» **Exercise instructions**: Look through the records below and collect all lines that hold the string "computer".

» **Stored items**:
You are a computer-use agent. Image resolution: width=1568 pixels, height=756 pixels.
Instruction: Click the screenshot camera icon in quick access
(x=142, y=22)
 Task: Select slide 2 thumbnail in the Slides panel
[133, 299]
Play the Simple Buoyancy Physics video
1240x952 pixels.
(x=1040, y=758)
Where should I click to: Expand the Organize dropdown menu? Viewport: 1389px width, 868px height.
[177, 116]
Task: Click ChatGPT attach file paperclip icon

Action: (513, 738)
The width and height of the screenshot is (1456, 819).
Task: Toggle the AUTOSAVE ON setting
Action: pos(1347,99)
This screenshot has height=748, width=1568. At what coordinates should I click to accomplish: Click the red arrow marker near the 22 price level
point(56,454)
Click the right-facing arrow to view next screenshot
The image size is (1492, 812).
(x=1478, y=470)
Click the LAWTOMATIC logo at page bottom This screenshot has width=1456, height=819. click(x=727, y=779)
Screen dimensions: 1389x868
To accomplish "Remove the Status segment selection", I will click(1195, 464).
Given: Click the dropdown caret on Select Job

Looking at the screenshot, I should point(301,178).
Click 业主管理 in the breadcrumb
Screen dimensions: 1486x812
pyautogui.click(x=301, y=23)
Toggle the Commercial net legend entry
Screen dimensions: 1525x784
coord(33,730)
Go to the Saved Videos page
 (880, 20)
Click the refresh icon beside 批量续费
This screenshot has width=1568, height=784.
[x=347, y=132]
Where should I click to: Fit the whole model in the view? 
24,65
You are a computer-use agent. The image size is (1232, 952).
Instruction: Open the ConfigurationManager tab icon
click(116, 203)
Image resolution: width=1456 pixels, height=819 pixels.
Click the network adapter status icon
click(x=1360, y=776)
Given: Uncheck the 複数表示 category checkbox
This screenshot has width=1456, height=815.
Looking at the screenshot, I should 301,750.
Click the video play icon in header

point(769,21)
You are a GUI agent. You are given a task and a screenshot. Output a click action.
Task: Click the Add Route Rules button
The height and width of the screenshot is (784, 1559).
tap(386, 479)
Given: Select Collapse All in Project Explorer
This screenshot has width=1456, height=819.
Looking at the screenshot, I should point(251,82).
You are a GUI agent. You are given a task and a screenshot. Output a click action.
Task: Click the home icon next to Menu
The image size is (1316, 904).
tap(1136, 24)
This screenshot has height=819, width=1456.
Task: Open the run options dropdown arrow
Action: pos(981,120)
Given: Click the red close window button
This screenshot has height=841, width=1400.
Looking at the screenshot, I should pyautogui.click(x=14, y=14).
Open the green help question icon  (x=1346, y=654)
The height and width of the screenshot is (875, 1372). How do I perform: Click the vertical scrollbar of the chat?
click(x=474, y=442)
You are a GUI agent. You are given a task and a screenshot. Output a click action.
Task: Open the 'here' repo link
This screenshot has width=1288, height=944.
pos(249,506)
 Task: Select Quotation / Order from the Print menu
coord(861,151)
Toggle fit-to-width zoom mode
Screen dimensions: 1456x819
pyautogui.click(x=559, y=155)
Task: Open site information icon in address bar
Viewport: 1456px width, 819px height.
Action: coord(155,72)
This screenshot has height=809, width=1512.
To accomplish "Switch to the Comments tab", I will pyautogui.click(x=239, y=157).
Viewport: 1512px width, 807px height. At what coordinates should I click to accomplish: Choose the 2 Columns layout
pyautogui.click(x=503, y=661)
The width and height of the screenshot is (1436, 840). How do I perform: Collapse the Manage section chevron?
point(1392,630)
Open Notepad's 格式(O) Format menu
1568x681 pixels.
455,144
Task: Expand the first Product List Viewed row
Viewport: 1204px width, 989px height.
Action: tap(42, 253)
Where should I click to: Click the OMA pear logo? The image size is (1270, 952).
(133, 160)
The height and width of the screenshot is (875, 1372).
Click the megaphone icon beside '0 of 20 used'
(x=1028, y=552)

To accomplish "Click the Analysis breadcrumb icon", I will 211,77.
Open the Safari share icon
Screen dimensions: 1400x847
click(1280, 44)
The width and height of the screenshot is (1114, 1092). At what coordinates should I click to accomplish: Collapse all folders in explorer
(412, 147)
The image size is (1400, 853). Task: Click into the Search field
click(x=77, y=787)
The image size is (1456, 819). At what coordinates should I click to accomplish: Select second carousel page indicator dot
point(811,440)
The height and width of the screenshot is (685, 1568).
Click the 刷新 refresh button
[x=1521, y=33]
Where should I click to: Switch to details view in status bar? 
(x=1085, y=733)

» **Answer space**:
You are a computer-use agent. Image resolution: width=1568 pixels, height=756 pixels.
You are a computer-use agent. The image size is (1232, 952).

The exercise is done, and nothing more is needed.